Blinken in Morocco for security talks, to meet UAE leader

AP , Tuesday 29 Mar 2022

US Secretary of State Antony Blinken visited Morocco on Tuesday to discuss regional security and meet the United Arab Emirates de facto leader Mohammed bin Zayed al-Nahyan.

Antony Blinken
US Secretary of State Antony Blinken (L) meets with Morocco s Foreign Minister Nasser Bourita (R) in the capital Rabat on March 29, 2022. AFP

The trip comes in the shadow of Russia's invasion of Ukraine, which along with sanctions has sent wheat and fuel prices soaring in a serious blow for import-dependent North African countries.

"We know this pain is keenly felt in the Middle East and North Africa, where most countries import at least half of their wheat," State Department Acting Assistant Secretary Yael Lempert said before the trip.

Blinken flew in late Monday from Israel where he had joined top diplomats from the UAE, Morocco, Bahrain and Egypt for a meeting that underlined a seismic shift since 2020 in relations between Arab countries and the Jewish state.

On Tuesday he started talks with Moroccan Foreign Minister Nasser Bourita ahead of a meeting with Prime Minister Aziz Akhannouch, with the Western Sahara dispute and security cooperation on the agenda -- including the fight against the Islamic State group and Al Qaeda in the Sahel.

The same subjects will loom large in meetings the following day with Morocco's regional rival Algeria.

Blinken will also meet Tuesday evening with Crown Prince Mohammed bin Zayed -- often dubbed "MBZ" -- at the Emirati leader's Moroccan residence, a meeting that comes as Washington warily watches longtime ally the UAE diverging from many of its policies.

The UAE has refrained from criticising Russia, recently sent its top diplomat to Moscow, and hosted the Russia-backed Syrian President Bashar al-Assad.

Blinken and Prince Mohammed are set to discuss efforts to revive the 2015 landmark Iran nuclear deal, which aimed to limit Iran's nuclear development in exchange for loosening sanctions -- an agreement dropped by former US president Donald Trump in 2018.

Their meeting also comes amid an escalation in cross-border missile and drone attacks by Yemen's Iran-backed Huthi rebels against the UAE and Saudi Arabia, allies in a grinding war that has laid waste to the impoverished nation with no end in sight.

Blinken will also meet a group of Moroccan women involved in science and technology.

Western Sahara

In Morocco, Blinken is set to discuss the Western Sahara, a phosphate-rich former Spanish colony with a vast Atlantic coastline home to rich fisheries.

Morocco controls 80 percent of it including a key highway towards West Africa, while the rest -- a desert area bordering Mauritania and Algeria -- is run by the Polisario Front independence movement.

Trump in 2020 recognised the region as sovereign Moroccan territory in a break with decades of US policy, after Rabat agreed to re-establish relations with Israel under the so-called Abraham Accords.

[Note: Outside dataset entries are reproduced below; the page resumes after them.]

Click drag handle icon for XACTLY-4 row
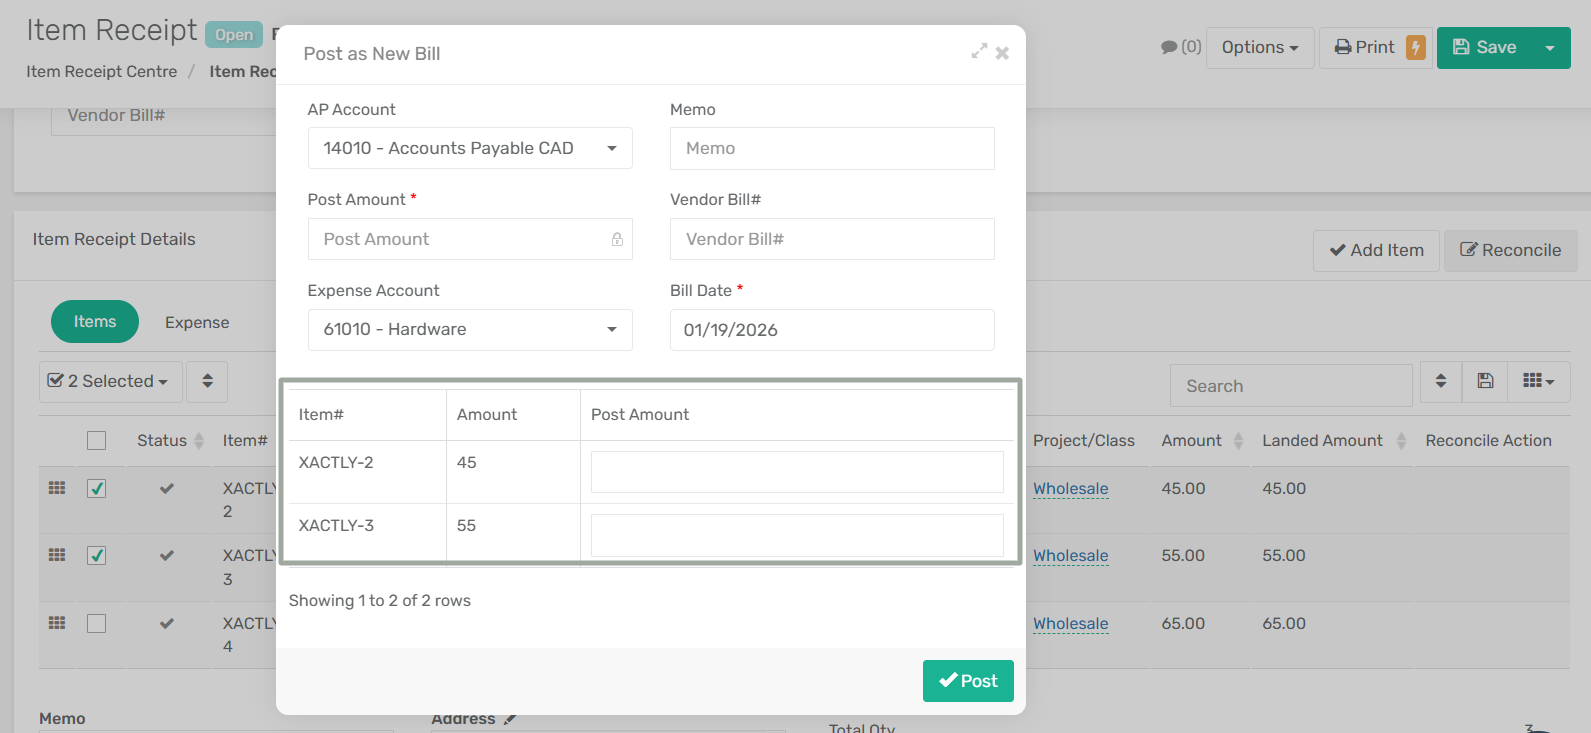The height and width of the screenshot is (733, 1591). [57, 623]
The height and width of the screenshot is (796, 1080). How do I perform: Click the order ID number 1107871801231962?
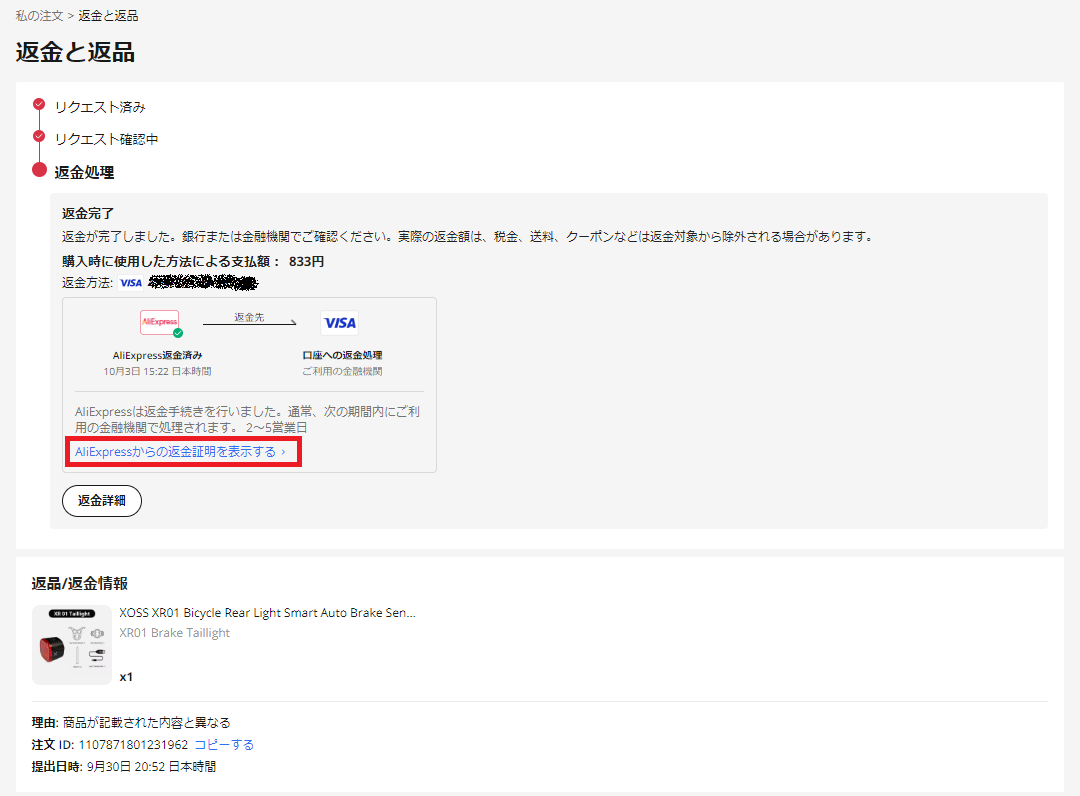click(x=133, y=745)
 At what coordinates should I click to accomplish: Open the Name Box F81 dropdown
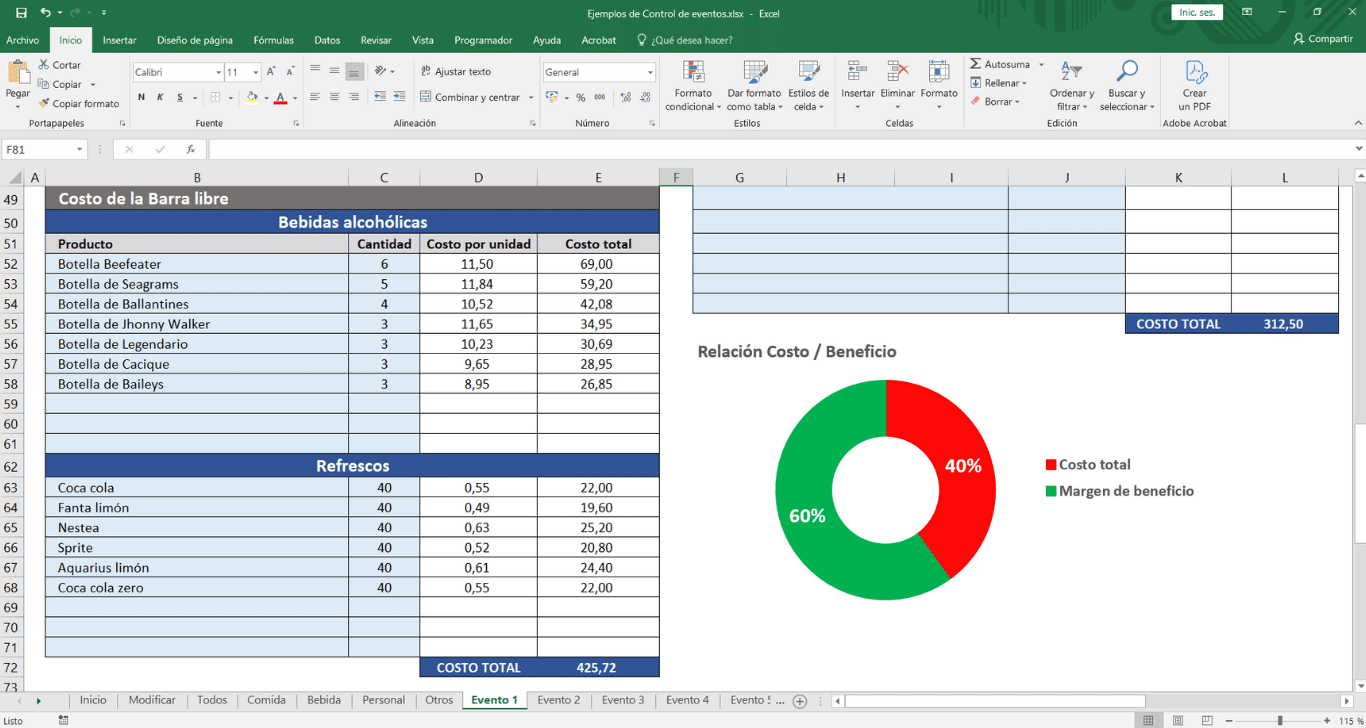tap(79, 149)

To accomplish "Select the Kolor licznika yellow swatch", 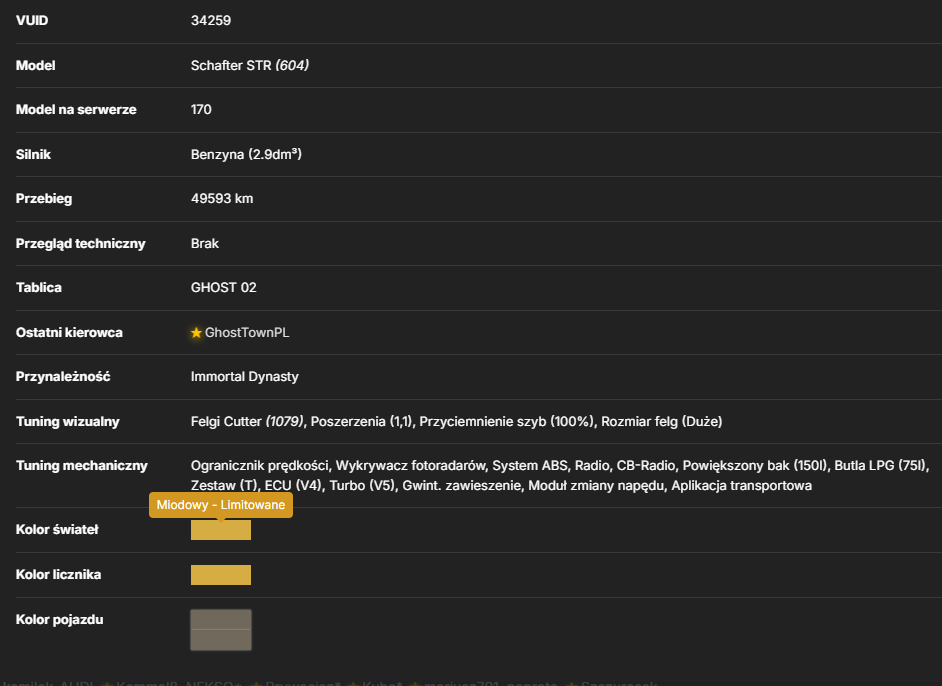I will [x=220, y=575].
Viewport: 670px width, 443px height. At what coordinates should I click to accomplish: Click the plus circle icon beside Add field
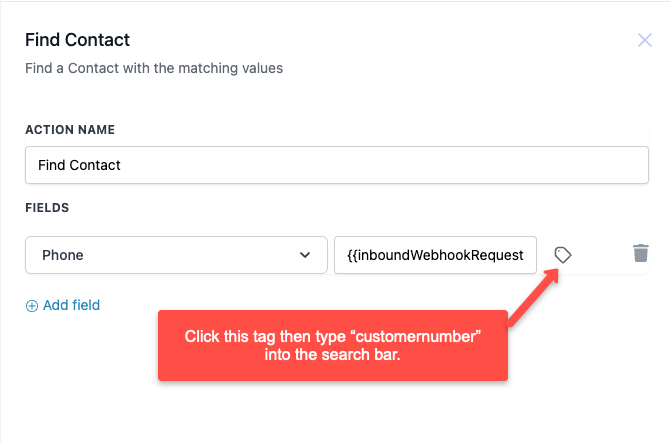[32, 306]
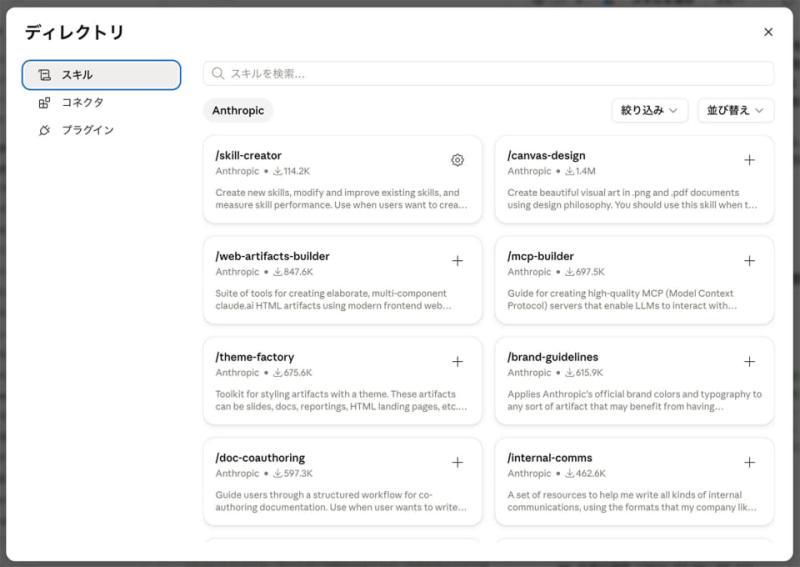This screenshot has width=800, height=567.
Task: Open the 並び替え sort dropdown
Action: point(735,110)
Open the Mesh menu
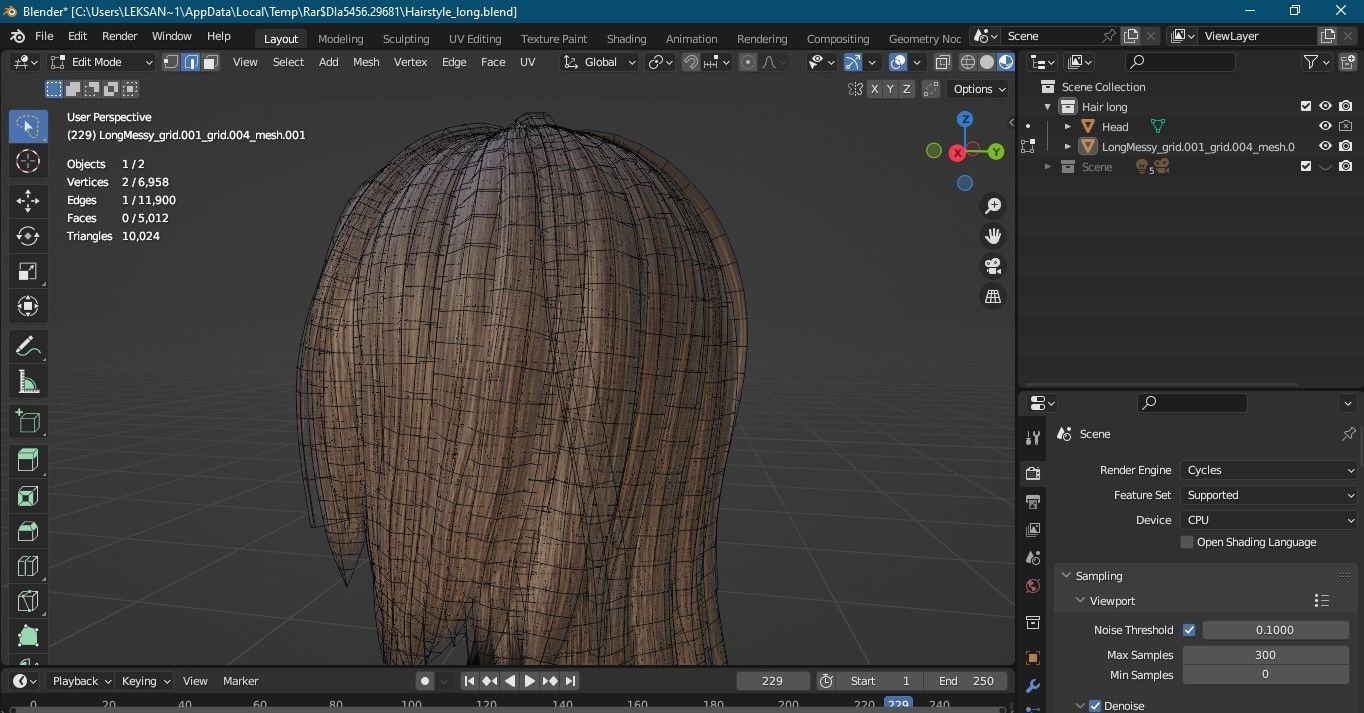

President Joe Biden's administration has been tight-lipped on how it will follow up on the move, which came just weeks after the Polisario declared a 1991 ceasefire null and void, sparking fears that the long-frozen conflict could flare up again.

Morocco has urged the US to take a step further and open a consulate there, like the UAE -- a move to which the Biden administration has not committed.

The State Department said in a report Monday that it supports a Moroccan autonomy plan and the work of recently appointed UN envoy Staffan de Mistura.

The UN sees the territory as a "non-self-governing territory".

Blinken's visit to Rabat also comes as the US seeks stronger support for Ukraine from a region where many countries have been reticent to criticise Moscow.

They include Morocco, which has declined to condemn Russia at the United Nations, frustrating both Washington and European capitals.

The Emirates are a long-standing US ally but "MBZ" has steered a more assertive foreign policy course, forging closer ties with China and intervening in the Libya conflict on the side also backed by Kremlin-linked mercenaries.

Asked about Washington's ties with the UAE, a senior US official responded drily that the two sides will talk about "the next phase in the relationship and how we can take it forward.